- **Your objective**:
Omit all pictures, and print word for word only the lines from the one containing "Viewport: 561px width, 324px" through the end of the data.

*** Block opens ***

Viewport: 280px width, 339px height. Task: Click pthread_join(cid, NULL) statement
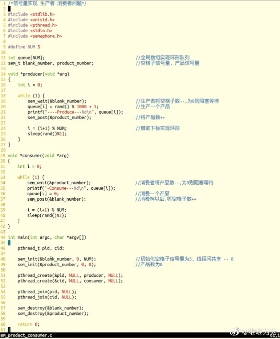(47, 297)
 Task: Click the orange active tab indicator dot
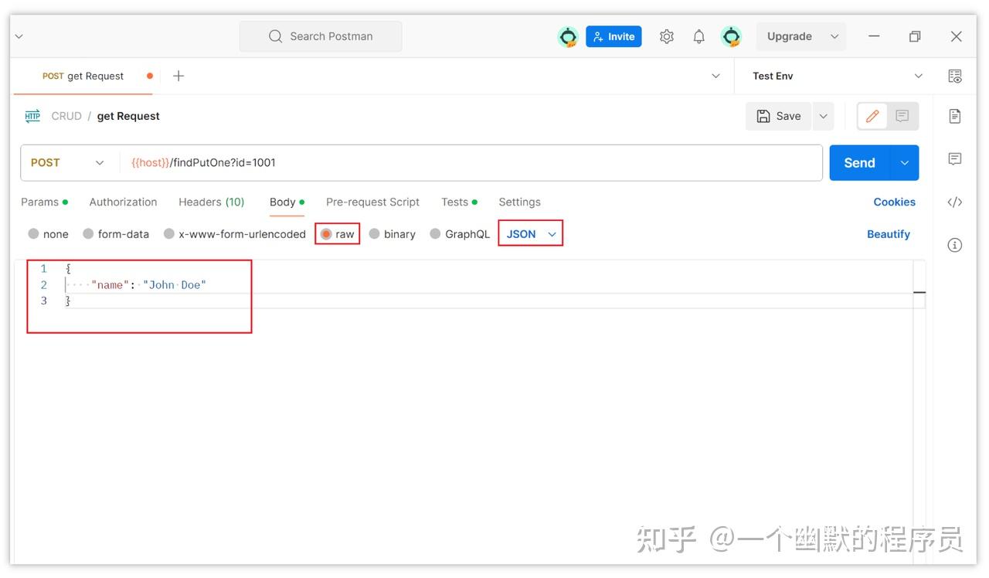click(149, 76)
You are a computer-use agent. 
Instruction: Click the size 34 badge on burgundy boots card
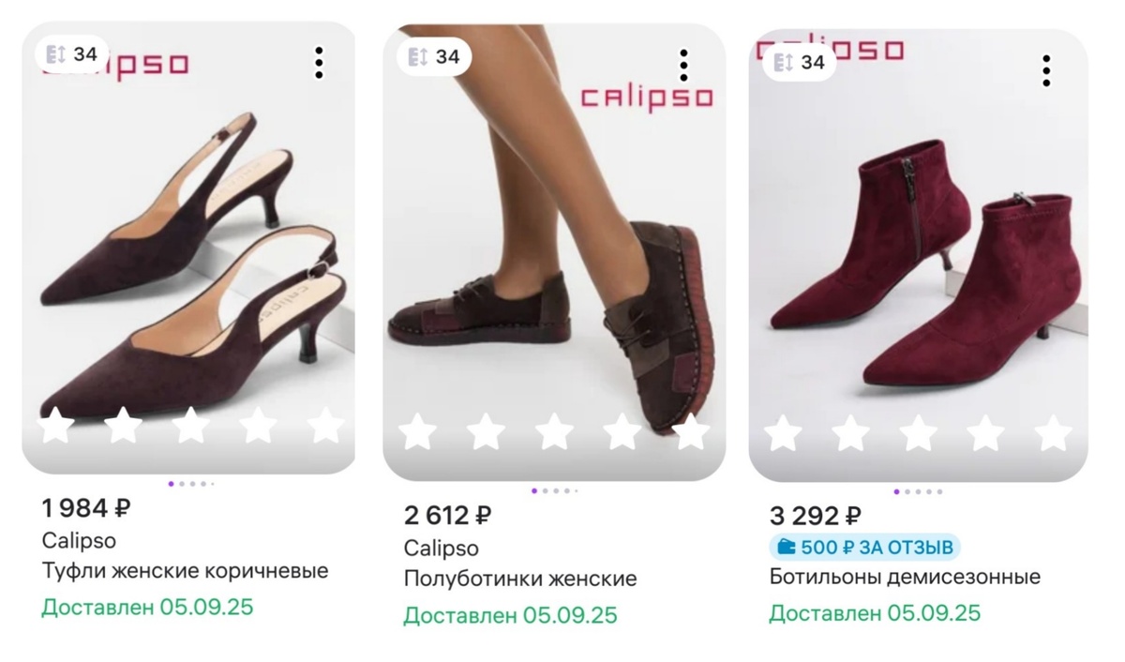(799, 63)
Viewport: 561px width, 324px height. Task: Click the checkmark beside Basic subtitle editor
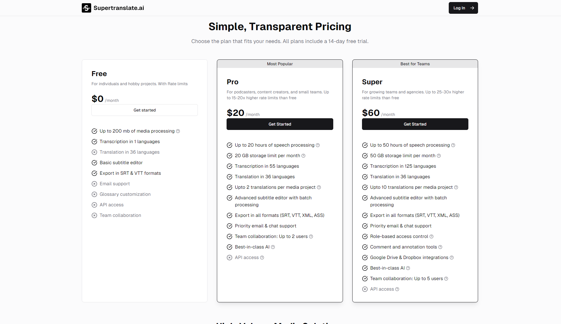coord(94,162)
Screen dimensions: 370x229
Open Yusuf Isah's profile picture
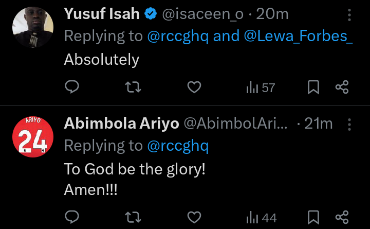coord(33,27)
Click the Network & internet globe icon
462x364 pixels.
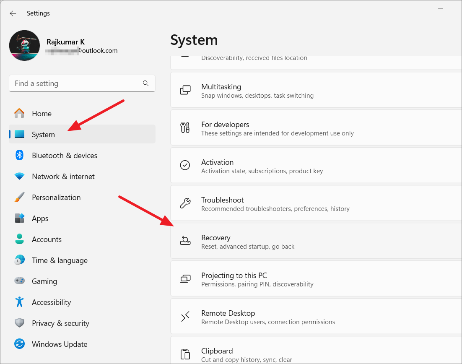click(20, 176)
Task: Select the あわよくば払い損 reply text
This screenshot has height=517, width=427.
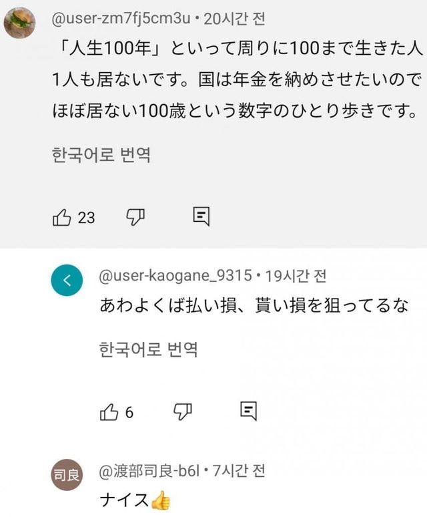Action: click(253, 306)
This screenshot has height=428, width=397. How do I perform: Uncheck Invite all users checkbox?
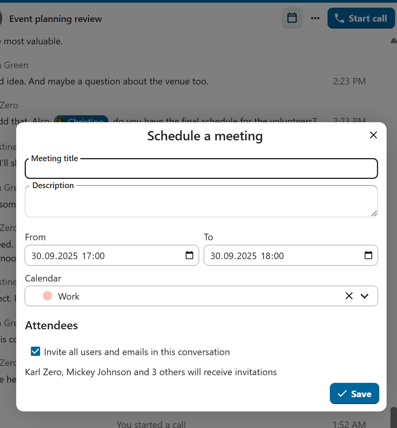[x=35, y=352]
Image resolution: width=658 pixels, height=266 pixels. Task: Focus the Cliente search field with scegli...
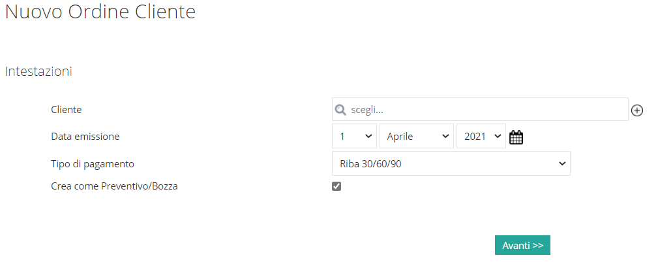(480, 109)
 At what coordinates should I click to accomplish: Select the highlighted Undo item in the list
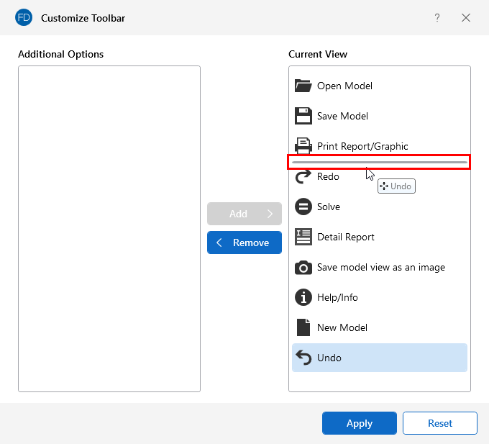[x=379, y=358]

*** Block closes ***

- **Result of the task**:
Viewport: 561px width, 324px height. Task: Click the checkmark beside Basic subtitle editor
coord(94,162)
Screen dimensions: 370x229
Open Yusuf Isah's profile picture
coord(33,27)
Click the Network & internet globe icon
462x364 pixels.
click(20, 176)
Task: Select the あわよくば払い損 reply text
This screenshot has height=517, width=427.
Action: click(253, 306)
This screenshot has height=428, width=397. How do I perform: Uncheck Invite all users checkbox?
[x=35, y=352]
Image resolution: width=658 pixels, height=266 pixels. Task: Focus the Cliente search field with scegli...
(480, 109)
 At what coordinates should I click to accomplish: Select the highlighted Undo item in the list
[x=379, y=358]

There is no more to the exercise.